Recorded data
▼
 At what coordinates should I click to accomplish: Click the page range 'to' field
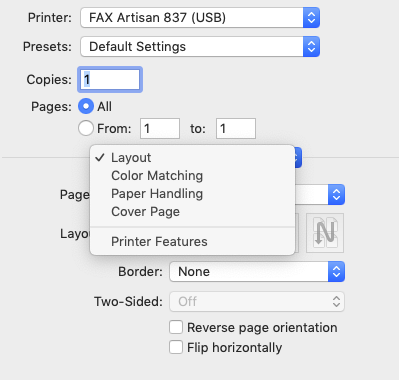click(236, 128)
▲
▼
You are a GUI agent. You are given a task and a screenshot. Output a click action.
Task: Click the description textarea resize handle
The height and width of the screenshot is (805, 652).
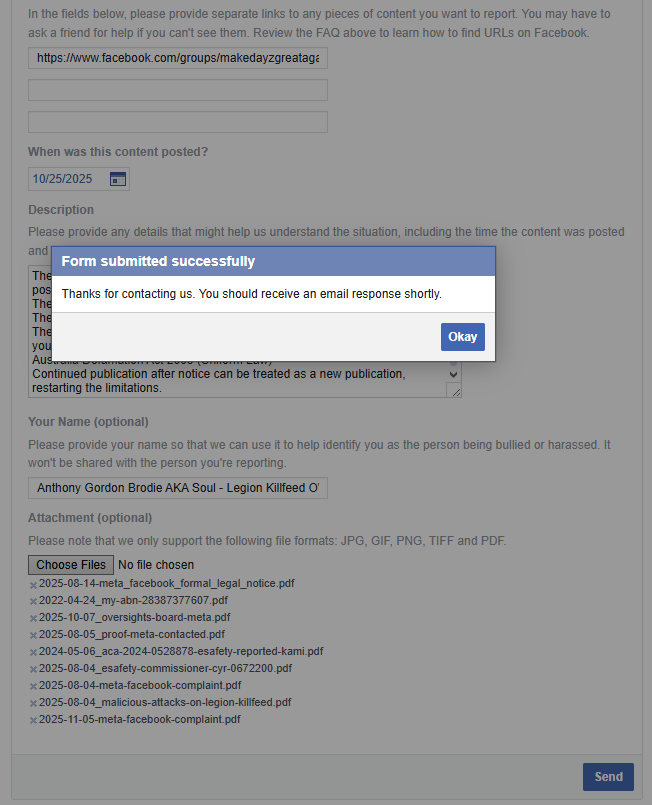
▲
▼
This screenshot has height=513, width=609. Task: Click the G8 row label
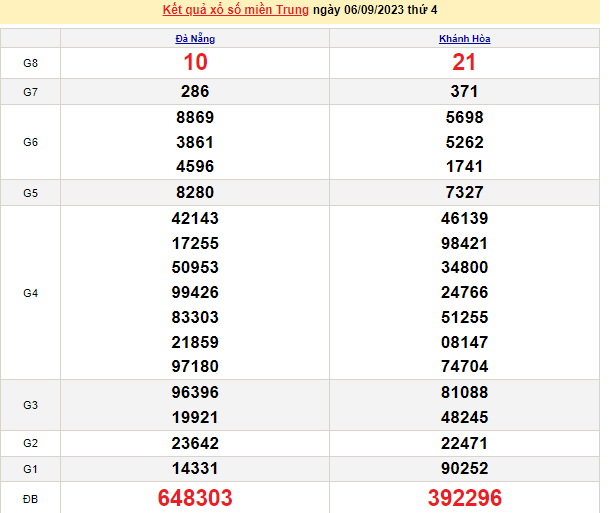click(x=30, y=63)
▲
Task brief
Using the entries above, return exactly the lines from the line with "Task: Click the description" to the line with "The height and", counting both of those lines.

Solution for this problem
Task: Click the description textarea resize handle
The height and width of the screenshot is (805, 652).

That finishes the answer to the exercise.